In line with Saint Regis Mohawk Tribe v. Mylan Pharms, Inc. where sovereign immunity did not shield a Native American tribe from IPR challenges, the Federal Circuit held in Regents of the Univ. of Minn. v. LSI Corp. that sovereign immunity similarly does not shield state organizations from IPRs, ruling that IPRs were "agency enforcement actions" rather than lawsuits. And in Celgene v. Peter, the Federal Circuit held that applying IPRs to patents that were filed before the AIA was enacted was not a taking, setting up a potential showdown in the Supreme Court.

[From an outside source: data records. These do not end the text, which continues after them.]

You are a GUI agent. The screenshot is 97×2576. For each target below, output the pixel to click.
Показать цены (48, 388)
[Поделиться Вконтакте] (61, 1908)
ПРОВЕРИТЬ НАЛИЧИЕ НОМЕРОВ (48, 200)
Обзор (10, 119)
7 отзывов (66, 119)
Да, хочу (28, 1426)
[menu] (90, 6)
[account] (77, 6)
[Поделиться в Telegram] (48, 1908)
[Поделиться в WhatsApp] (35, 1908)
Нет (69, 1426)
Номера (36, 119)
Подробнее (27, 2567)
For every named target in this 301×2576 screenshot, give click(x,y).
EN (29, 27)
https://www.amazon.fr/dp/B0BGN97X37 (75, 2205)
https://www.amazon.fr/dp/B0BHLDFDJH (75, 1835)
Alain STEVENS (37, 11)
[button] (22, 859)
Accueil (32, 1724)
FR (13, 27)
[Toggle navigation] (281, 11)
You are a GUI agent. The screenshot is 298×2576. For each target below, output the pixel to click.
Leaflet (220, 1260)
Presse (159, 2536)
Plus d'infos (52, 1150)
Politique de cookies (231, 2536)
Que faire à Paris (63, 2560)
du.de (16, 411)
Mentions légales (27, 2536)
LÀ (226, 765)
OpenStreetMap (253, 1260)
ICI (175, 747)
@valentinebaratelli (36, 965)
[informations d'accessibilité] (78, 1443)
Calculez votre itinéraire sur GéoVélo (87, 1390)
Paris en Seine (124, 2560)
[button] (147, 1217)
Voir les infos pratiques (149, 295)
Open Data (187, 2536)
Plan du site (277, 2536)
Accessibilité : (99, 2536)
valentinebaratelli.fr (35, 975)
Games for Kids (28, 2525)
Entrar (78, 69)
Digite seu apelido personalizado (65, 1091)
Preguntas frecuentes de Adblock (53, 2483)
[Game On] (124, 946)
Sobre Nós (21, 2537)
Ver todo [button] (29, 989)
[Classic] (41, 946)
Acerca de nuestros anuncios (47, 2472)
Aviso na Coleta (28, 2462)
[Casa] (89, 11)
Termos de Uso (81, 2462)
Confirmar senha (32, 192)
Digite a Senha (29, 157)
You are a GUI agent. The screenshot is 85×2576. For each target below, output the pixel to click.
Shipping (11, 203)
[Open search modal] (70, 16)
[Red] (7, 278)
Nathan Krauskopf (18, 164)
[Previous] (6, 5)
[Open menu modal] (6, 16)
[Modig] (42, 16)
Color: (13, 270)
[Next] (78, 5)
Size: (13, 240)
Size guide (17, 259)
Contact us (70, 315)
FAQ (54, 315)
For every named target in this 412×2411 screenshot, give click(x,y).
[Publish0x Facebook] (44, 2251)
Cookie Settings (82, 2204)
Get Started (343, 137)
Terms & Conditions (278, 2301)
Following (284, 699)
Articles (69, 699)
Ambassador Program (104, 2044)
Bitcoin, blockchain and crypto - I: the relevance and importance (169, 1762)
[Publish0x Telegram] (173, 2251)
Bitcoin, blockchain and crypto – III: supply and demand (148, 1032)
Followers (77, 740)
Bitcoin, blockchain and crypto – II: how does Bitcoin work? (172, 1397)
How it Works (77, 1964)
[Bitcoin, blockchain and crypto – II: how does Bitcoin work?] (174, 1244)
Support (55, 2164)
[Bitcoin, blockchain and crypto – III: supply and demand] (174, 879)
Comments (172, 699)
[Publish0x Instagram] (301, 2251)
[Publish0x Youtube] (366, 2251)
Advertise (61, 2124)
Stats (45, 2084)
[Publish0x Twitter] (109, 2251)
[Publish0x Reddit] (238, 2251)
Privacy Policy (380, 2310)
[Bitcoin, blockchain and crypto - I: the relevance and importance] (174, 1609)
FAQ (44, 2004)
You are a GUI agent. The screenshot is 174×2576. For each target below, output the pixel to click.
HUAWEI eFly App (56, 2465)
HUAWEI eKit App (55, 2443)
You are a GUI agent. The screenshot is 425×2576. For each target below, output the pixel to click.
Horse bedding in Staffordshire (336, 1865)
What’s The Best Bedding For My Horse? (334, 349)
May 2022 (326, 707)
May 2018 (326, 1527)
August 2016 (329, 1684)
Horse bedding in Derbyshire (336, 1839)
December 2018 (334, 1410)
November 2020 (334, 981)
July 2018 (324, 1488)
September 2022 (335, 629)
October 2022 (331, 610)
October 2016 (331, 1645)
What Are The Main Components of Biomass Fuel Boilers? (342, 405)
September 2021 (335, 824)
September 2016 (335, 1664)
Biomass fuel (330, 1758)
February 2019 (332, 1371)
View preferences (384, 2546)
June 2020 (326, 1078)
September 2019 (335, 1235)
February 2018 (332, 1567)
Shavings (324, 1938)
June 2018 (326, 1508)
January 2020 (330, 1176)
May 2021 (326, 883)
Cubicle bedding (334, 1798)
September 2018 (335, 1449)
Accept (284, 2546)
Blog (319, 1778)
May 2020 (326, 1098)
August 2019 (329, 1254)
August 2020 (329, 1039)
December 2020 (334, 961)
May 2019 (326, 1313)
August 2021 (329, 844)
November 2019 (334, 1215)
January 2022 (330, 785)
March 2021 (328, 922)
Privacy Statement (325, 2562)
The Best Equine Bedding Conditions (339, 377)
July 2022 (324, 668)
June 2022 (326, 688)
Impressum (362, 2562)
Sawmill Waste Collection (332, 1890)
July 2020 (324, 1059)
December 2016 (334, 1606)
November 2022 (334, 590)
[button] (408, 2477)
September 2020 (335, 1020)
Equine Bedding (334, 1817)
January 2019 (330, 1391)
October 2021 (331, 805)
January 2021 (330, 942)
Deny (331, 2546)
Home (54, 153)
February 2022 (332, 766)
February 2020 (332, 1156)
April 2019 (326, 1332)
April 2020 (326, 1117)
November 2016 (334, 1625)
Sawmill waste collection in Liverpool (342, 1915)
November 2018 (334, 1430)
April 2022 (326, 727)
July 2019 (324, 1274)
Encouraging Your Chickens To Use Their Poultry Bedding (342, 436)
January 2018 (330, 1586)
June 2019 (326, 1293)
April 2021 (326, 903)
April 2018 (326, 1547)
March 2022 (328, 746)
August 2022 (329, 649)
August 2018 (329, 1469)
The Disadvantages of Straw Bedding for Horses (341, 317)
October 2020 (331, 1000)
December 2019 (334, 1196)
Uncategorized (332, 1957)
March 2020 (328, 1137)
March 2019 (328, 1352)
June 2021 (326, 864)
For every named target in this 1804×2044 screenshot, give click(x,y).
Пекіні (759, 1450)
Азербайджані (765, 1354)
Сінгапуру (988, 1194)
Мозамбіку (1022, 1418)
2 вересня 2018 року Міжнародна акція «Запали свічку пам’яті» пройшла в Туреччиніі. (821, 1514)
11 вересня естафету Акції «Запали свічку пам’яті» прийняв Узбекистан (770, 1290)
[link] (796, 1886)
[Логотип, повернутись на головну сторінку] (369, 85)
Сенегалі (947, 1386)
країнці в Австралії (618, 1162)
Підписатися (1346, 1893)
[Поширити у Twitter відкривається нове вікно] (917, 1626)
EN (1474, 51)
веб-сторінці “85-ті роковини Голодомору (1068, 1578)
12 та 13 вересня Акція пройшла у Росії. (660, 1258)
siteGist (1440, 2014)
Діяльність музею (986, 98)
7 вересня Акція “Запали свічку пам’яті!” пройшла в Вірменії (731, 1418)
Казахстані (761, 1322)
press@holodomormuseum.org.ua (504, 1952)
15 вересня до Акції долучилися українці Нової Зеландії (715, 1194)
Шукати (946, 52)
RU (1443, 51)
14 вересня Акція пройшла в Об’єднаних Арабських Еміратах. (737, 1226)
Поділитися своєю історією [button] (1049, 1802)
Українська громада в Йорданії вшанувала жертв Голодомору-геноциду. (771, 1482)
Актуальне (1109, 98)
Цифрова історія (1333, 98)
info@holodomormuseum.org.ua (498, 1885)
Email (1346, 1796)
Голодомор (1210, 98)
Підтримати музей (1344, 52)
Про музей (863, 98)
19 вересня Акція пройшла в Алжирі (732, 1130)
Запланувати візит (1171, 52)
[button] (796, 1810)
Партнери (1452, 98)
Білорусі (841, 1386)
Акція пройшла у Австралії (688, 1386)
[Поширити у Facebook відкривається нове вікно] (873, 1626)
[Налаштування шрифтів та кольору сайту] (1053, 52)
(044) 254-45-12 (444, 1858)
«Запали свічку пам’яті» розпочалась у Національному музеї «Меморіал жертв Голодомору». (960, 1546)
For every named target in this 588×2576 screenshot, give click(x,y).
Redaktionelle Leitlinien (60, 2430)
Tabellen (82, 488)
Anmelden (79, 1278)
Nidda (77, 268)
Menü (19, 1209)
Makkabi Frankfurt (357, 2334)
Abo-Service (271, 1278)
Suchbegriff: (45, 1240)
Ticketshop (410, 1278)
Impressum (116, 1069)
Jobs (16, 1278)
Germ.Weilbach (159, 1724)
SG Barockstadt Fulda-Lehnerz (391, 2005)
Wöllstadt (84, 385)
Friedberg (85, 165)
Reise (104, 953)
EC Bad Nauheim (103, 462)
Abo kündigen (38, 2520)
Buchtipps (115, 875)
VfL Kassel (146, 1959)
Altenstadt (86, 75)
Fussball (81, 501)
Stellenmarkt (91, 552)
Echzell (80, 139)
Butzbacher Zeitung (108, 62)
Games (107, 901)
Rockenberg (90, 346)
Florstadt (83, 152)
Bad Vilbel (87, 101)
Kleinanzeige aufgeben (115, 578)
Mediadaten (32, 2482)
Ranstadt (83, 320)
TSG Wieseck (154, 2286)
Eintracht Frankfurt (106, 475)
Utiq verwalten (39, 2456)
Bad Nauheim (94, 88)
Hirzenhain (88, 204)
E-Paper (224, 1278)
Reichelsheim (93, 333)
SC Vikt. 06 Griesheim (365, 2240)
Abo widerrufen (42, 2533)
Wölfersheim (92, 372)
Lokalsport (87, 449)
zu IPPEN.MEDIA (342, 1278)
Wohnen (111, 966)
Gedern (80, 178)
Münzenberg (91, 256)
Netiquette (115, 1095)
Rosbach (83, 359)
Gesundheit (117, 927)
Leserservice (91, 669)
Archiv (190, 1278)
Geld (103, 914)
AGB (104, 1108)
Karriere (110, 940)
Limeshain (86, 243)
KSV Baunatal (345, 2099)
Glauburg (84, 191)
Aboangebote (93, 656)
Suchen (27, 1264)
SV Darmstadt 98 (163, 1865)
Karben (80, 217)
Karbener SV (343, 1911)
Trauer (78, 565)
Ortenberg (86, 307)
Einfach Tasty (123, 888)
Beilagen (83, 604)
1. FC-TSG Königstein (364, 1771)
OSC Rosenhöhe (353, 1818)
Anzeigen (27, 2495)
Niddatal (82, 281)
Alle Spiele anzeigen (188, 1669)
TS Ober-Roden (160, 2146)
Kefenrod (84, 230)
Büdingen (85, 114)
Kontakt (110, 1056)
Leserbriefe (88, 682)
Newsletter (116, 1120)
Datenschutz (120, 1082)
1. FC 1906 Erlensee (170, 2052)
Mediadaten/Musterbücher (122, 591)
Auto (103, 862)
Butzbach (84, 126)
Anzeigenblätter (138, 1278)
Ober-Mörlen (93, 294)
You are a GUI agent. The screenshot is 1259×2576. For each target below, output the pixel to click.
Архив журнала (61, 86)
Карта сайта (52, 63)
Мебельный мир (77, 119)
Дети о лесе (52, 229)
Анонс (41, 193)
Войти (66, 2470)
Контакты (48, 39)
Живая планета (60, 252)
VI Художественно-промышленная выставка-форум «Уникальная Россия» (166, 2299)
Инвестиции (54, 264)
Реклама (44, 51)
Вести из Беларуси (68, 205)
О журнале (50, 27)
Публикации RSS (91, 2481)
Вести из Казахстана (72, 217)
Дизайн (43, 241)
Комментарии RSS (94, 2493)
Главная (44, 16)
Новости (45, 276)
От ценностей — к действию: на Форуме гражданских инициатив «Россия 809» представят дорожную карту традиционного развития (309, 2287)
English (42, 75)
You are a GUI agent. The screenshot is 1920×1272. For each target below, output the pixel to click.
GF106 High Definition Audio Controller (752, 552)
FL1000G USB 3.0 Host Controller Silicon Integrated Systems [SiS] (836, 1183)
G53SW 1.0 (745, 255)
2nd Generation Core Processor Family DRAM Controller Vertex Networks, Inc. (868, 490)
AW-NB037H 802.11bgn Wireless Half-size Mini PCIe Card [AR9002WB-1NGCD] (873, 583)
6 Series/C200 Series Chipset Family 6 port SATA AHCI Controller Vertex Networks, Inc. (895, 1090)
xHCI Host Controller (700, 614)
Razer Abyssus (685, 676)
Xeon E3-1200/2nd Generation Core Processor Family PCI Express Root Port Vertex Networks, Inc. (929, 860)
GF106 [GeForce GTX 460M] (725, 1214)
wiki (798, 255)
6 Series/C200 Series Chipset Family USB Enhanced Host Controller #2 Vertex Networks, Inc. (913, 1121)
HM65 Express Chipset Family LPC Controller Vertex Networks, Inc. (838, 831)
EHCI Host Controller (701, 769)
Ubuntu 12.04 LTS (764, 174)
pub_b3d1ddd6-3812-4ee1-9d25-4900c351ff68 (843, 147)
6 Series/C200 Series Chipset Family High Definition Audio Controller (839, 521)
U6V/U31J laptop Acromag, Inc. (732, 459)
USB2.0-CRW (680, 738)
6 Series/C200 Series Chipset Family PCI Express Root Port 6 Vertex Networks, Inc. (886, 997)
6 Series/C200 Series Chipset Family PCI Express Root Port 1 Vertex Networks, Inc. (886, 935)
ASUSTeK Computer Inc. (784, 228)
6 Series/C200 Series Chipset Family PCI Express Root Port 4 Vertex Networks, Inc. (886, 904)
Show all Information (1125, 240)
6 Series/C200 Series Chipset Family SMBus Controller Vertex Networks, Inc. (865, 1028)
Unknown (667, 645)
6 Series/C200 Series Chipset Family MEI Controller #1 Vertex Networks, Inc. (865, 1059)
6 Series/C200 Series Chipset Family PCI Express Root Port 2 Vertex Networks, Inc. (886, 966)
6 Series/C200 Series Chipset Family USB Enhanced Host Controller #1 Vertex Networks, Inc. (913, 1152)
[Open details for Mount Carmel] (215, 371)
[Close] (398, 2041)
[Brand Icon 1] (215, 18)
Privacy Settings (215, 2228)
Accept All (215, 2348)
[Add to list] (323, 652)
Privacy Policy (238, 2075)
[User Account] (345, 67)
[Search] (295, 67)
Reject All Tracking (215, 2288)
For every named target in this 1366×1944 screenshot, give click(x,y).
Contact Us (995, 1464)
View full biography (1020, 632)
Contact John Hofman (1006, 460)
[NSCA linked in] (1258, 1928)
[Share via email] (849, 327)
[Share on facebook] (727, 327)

- 6/10: Return Mail: Government is Not a “Person” and Therefore Cannot File AIA Review Petitions | Dennis Crouch, PatentlyO
- 7/30: Next Steps After Celgene: Federal Circuit Ruling on Takings Clause and IPRs Leaves Open Questions | Matthew Rizzolo & Kathryn Thornton, IPWatchdog
- 8/15: The Most Important U.S. Patent Cases of 2019 Thus Far | Christopher E. Loh, Venable LLP
Most companies seem to be reluctant to engage in serious licensing discussions without the threat of litigation. None the less, large NPEs including Longhorn IP, Dominion Harbor, WiLAN, and Acacia have shown increased activity and interest in acquiring patents. For deals that are going through in the brokered patent market for individual portfolios, many appear to be individual licenses rather than outright sales.